### [Goal of the exercise]
Where does the string "chat" appear in the records? Copy every line that contains it.

═══ Data section

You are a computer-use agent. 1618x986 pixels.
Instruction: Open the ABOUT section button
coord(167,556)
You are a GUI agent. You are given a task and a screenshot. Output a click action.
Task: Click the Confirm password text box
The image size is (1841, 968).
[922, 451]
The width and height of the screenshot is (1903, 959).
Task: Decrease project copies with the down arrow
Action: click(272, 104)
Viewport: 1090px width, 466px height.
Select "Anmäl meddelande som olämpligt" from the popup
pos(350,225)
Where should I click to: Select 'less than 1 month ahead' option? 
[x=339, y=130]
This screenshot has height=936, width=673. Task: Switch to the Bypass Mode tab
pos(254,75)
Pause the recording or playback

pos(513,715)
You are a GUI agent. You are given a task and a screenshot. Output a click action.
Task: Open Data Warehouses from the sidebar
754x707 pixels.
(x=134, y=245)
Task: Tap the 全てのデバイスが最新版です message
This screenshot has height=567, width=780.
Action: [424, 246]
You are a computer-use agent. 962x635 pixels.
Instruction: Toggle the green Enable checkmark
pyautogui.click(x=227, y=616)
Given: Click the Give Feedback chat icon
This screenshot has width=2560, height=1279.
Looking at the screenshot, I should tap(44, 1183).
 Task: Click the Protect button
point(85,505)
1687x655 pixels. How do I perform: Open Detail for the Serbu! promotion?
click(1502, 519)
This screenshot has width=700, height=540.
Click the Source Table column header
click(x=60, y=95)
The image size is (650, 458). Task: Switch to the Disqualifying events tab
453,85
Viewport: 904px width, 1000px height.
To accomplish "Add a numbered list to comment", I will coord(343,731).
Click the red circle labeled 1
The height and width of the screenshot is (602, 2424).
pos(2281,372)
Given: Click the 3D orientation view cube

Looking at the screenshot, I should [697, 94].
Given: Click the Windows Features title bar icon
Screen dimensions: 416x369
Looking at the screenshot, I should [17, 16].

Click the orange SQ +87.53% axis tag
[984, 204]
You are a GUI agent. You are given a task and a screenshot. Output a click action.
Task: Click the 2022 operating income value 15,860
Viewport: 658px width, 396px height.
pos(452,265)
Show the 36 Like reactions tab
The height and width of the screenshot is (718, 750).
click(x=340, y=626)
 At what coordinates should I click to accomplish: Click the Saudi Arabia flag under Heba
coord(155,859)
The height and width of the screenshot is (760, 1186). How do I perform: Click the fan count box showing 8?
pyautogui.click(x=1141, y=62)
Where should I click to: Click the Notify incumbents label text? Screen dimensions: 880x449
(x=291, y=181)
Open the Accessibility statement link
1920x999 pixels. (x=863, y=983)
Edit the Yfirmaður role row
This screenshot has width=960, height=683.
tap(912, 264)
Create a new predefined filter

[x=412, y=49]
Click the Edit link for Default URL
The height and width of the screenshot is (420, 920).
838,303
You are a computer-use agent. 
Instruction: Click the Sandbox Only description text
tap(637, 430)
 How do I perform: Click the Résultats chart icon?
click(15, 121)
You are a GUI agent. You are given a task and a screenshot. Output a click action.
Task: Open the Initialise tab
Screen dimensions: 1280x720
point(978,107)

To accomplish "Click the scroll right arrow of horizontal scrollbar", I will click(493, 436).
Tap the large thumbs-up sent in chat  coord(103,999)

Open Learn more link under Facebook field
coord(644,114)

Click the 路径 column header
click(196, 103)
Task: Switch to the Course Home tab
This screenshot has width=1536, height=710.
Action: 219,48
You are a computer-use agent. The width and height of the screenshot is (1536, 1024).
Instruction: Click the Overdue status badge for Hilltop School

══════

### [Written response]
Given: Click the Give Feedback chat icon
Tap the large thumbs-up sent in chat  coord(103,999)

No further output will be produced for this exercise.